The company’s chief administrative officer, Marc Howze, presented the offer as a $3.5 billion investment in John Deere employees and, by extension, their communities “to significantly enhance wages and benefits that were already the best and most comprehensive in our industries,” according to a statement.
The tentative six-year agreement announced Saturday included a 10-percent raise this year, and 5-percent increases in the third and fifth years of the deal, according to a summary of terms put out by the company. In the second, fourth and sixth years, employees would have received a lump-sum payment equal to 3 percent of their annual pay. It also included a ratification bonus of $8,500.
“Even though it would have created greater competitive challenges within our industries, we had faith in our employees’ ability to sharpen our competitive edge,” Howze wrote.

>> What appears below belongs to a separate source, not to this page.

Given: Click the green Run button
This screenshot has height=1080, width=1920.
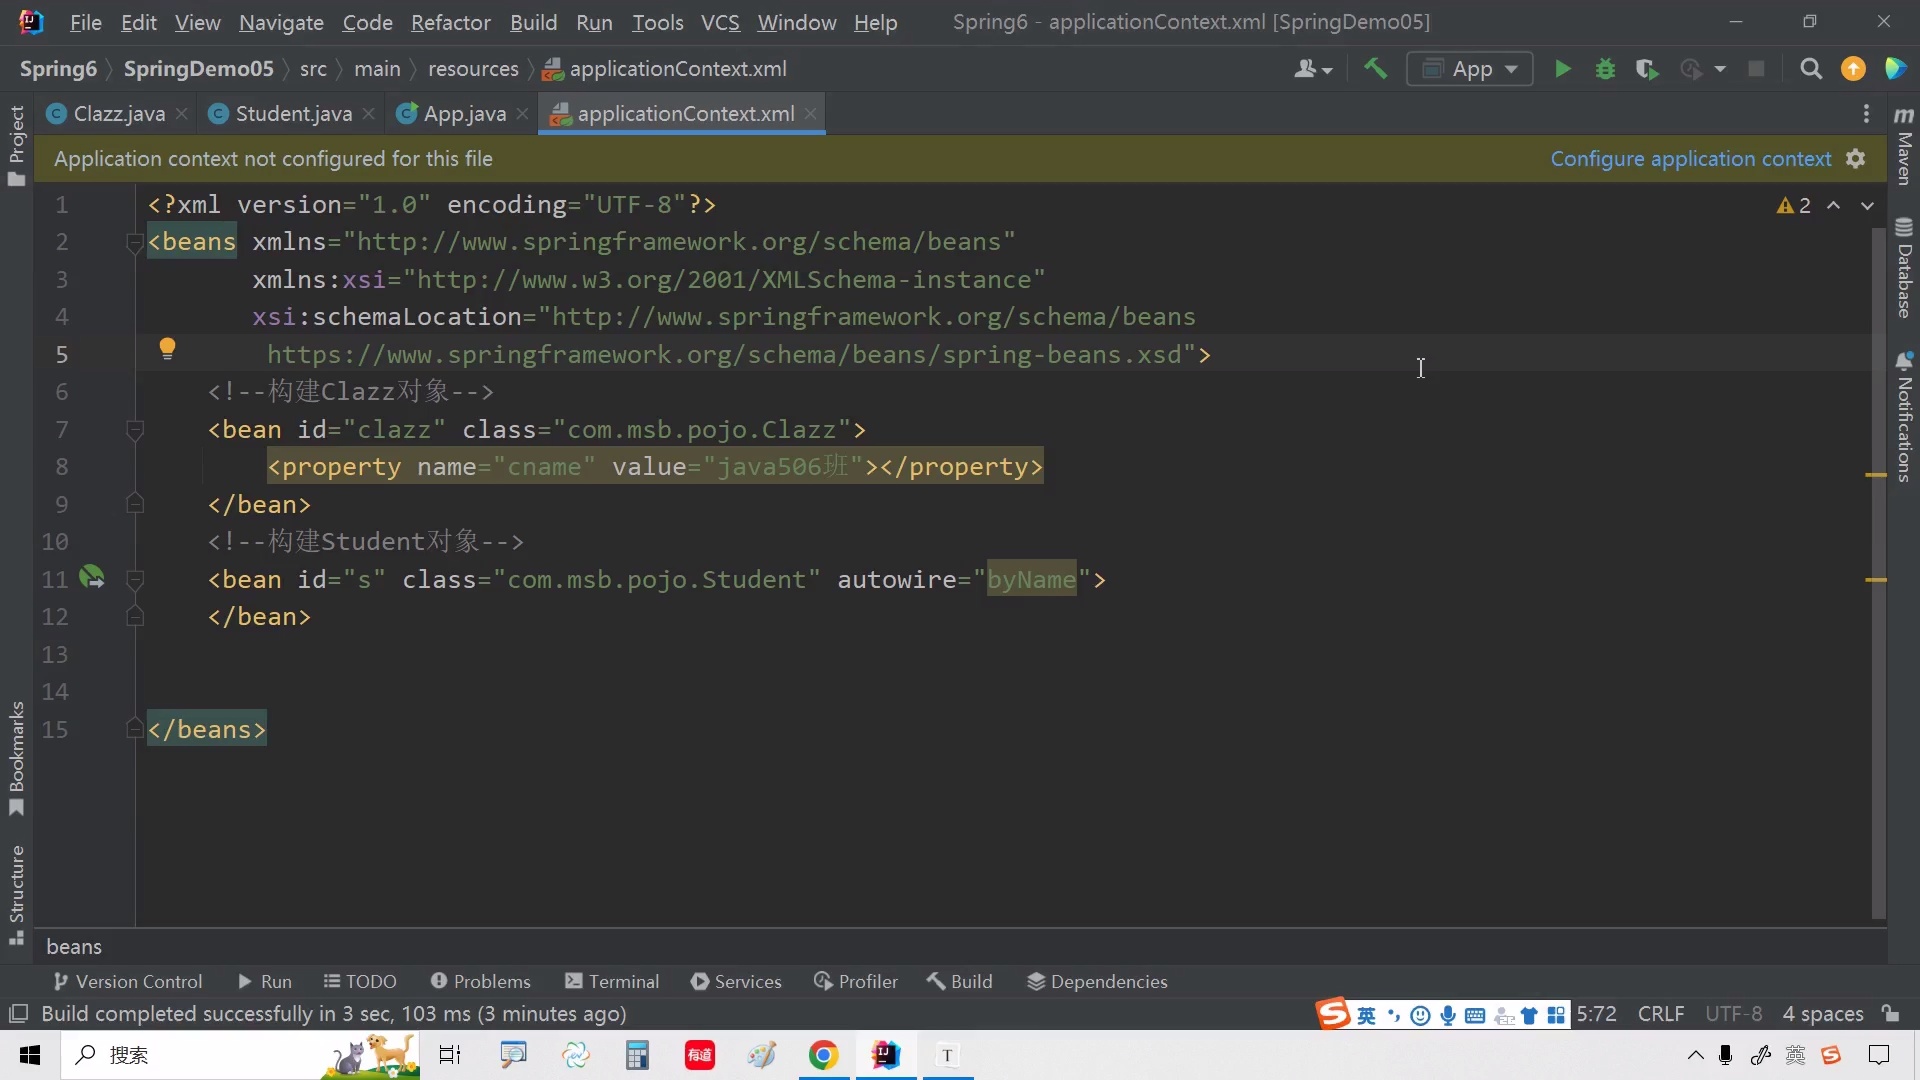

The walkout involves 10,100 production and maintenance employees at 12 facilities and is part of a larger shift in the labor market that has helped propel a wave of strikes and strike authorizations this year. Workers also went on strike at Kellogg’s cereal factories, Nabisco bakeries and Kaiser Permanente health-care facilities. More recently, smaller work stoppages occurred at a Connecticut steel plant over pensions and benefits, and an aerospace supplier in New York over vaccine requirements.

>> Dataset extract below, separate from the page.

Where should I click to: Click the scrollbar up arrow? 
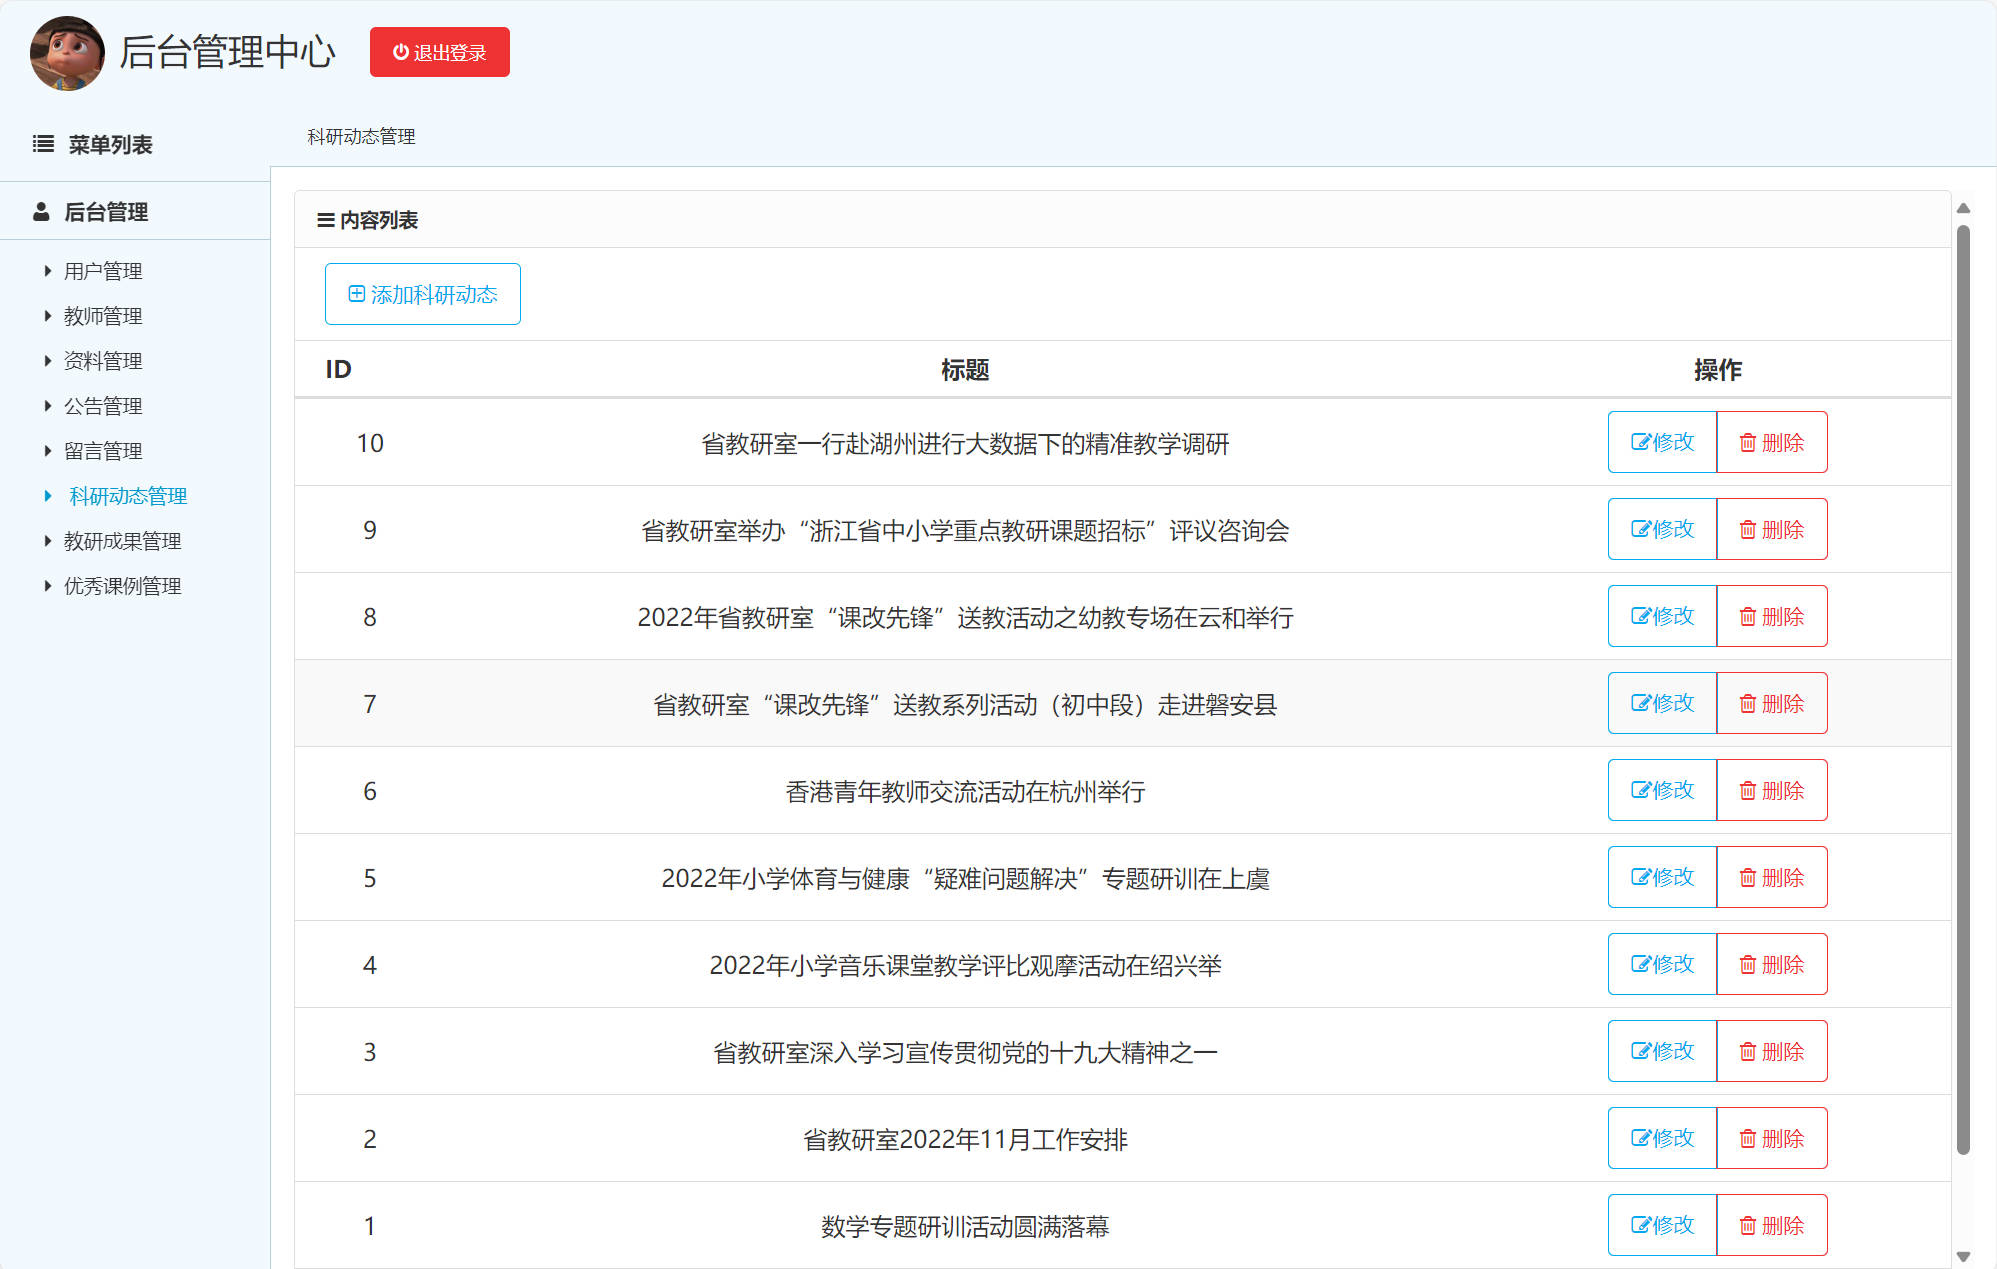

The prolonged strike is occurring amid a perfect storm of economic conditions that have tipped the scales in labor’s favor for the first time in decades. Corporate profits are soaring as the economy emerges from coronavirus-induced doldrums, but companies face a shortage of workers. After decades of concessionary contracts driven by outsourcing and the automation of industrial labor, labor leaders see an opportunity to increase pay and win back long-lost benefits.
In the company’s most recent earnings reported in mid-August, John Deere executives said they expect net sales to be up between 25 percent and 30 percent for fiscal 2021, delivering operating margins of about 20 percent.
Workers are seeing that growth and comparing it to their own pay increases. It’s taken several rounds of negotiation for the company to realize that many of them aren’t satisfied.
“It looks like in this circumstance John Deere thought it had more bargaining power than it does,” said Harry Katz, a Cornell economist who studies collective bargaining. “The company has improved its offer significantly, and it might have to do so again here.”
It’s the latest national UAW vote to reject a contract that the union’s bargaining committee had hashed out with company representatives.
John Deere workers have voted twice to reject tentative agreements from the union and the company. Earlier this summer, striking Volvo workers organized by UAW rejected three tentative agreements.
The labor fight comes on the heels of a long-running corruption scandal that sent numerous high-level UAW officials to prison — including two former union presidents —on fraud and corruption charges for their role in a scheme to steal $1.5 million in union funds and spend it on golf, gambling and other luxuries.
A Department of Justice probe resulted in 15 individuals being convicted on charges of fraud and corruption. The probe resulted in a December 2020 settlement agreement that assigned an independent law firm to continuously monitor possible fraud and corruption, and to ensure that union elections are conducted fairly. The union is undergoing a referendum that could change how it elects its leaders.
A UAW spokesman referred The Post to the union’s previously published statement on the contract offer, and did not address questions about membership’s reasons for rejecting the contract.
Some say the contract rejection has more to do with a workforce that is pressing its advantage after years of concessions.
Chris Laursen, former president of the local union chapter in Ottumwa, Iowa, said he thinks workers were underwhelmed by the lack of improvements to the company’s incentive program. “I don’t think a lot of people wanted to sit through another six years of purgatory,” Laursen said.
Union members at the Ottumwa plant have previously said they want post-retirement health care, a benefit that was stripped away decades ago and wasn’t included in either of John Deere’s recent contract offers.
It’s unclear how quickly John Deere might come back to the negotiating table. In the meantime, workers remain on picket lines in multiple states. A 15-year John Deere worker died after being struck in a crash while walking the picket line outside a Deere distribution center in Moline, Ill., according to a statement from the union. The worker’s name was withheld.